The invention thus provides a hollow, elongated heating beam with a plurality of spinning units mounted on the beam. Each spinning unit includes one or more spinning nozzle packs, a pump for pumping melt to one or more packs and one or more heat-conductive, melt-conveying members with melt passages therein connecting a respective pump with the spinning nozzle pack or packs. The spinning nozzle packs, pumps and melt-conveying members are mounted on the elongated, hollow heating member and encased between this member and the heat-distributing means overlying the bottom portion of the heating member.
The heat-distributing means preferably takes the form of at least one elongated, heat-conductive plate or bar positioned over the packs, pumps and melt-conveying members. The heat-distributing means may have at least one member in direct, face-to-face contact with the heating member. A heatinsulating jacket substantially encapsulates the heating member and the heat-distributing means to reduce heat loss to the surrounding environment. Where the heat-distributing means embodies a plurality of elongated plates or bars extending longitudinally of the beam, their contiguous faces are preferably of substantial area and are in direct, face-to-face, heat-conducting contact,
The members for distributing the melt along the beam to the respective spinning pumps preferably are elongated, heat-conducting members with a plurality of longitudinal melt-conveying passages therein. The spinning nozzle packs include spinning plates mounted on elongated bars or plates with connecting passages for supplying pumped melt to the spinning plates, which contain the spinning orifices. These spinning nozzle packs preferably are removably mounted in openings or passages extending transversely through the heating member by shoulder forming means extending along the longitudinal edges of the respective transverse, vertical openings or passages in the heating member and on the spinning packs, whereby the spinning packs may be lifted out of the last-mentioned passages for replacement, cleaning, etc.
In the most preferred forms of the invention, the spinning nozzle packs comprise a heat-conductive block with melt passage means therein. The melt-conveying member for conveying melt from the pump to the block of the spinning nozzle pack preferably also is a block having an opposing face parallel to a face of the block of the nozzle pack. The opposing ends of respective melt passages are aligned. Seals are provided between the opposing faces around the opposing ends of the passages to preclude melt leakages. Bolt means are used to press the blocks together and comprise the sealing means between the opposing faces.
The elongated, heating member is an elongated, doublewalled, hollow member having a wide, flat upper surface. A hollow leg or legs may project upwardly from the longitudinal edges thereof to provide an L-shaped or U-shaped transverse cross section of the heating member. The upper wall of the heating member preferably has a plurality of longitudinally extending, downwardly depending, heat-conductive fins relatively closely spaced so that drops of condensate from the heating vapor do not cling to the lower surface of the upper wall, but rather flow down the fins.
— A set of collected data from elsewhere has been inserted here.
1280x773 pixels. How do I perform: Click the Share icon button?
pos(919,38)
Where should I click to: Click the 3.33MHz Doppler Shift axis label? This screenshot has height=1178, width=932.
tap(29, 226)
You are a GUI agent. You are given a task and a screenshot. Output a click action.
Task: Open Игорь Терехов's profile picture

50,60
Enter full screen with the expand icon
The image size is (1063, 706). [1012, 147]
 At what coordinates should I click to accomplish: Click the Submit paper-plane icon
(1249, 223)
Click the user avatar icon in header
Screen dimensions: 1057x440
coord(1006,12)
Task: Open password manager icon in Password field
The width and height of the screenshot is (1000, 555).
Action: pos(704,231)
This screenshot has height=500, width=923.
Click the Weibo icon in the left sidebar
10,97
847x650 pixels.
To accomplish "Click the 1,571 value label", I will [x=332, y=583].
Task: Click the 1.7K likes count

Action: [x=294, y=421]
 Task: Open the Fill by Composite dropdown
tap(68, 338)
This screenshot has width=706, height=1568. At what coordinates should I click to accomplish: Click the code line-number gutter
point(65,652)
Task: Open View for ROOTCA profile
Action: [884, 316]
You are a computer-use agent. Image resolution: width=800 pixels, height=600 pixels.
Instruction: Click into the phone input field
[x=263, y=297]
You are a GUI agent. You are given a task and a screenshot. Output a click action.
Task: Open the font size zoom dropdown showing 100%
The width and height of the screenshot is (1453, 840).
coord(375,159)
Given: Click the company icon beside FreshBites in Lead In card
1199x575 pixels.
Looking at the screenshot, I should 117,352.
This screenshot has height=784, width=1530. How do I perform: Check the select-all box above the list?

A melt manifold block may be interposed between adjacent spinning units. It has passage means therein for conveying melt to the passages of the melt-distributing members. The melt passage means in the manifold block preferably has a stopcock whereby flow of melt can be stopped when a particular spinning unit or units are to be shut down. An external melt supply line is connected to the melt passages of the manifold block. The melt passage means in the manifold blocks may include at least two separate passages for supply of the same or different types of melt independently therethrough, in which case the stopcocks also have two passages.
lt is thought that the invention and its numerous attendant advantages will be fully understood from the foregoing description, and it is obvious that numerous changes may be made in the form, construction and arrangement of the several parts without departing from the spirit or scope of the invention, or sacrificing any of its attendant advantages, the forms herein disclosed being preferred embodiments for the purpose of illustrating the invention.
The invention is hereby claimed as follows:
1. An elongated spinning beam useful in the melt spinning of synthetic polymers which comprises an elongated, hollow, heating member with flat upper surface; a plurality of spinning units mounted on said member, each unit including one or more spinning nozzle packs, a pump for pumping melt thereto,
and one or more heat-conductive, melt-conveying blocks with melt-passage means therein connecting a respective pump with its respective spinning nozzle packs; said packs, pumps and blocks being in heat-conducting contact with said heating member, said pumps and blocks resting on said flat upper surface; heat-dis tributing means including at least one elongated, heat-conductive plate or bar positioned over said packs,
pumps and blocks and encasing the latter between said plate or bar and said heating member and providing a heat-conductance bridge adapted to absorb heat and distribute it substantially evenly along the bridge; and a heat-insulating jacket substantially encapsulating said member and said plates or bars to reduce heat loss to the surrounding environment from said apparatus.
2. A beam as claimed in claim 1 wherein said heat-distributing means comprises a plurality of elongated plates or bars extending longitudinally of said member and arranged with opposed edges in direct, face-to-face, heat-conducting contact.
3. A beam as claimed in claim 1 wherein said member has a plurality of passage means extending transversely therethrough, and means removably mounting said spinning nozzle packs in respective passage means.
4. A beam as claimed in claim 1 wherein the walls of said member define a hollow space of substantially L or U-shape in transverse cross section.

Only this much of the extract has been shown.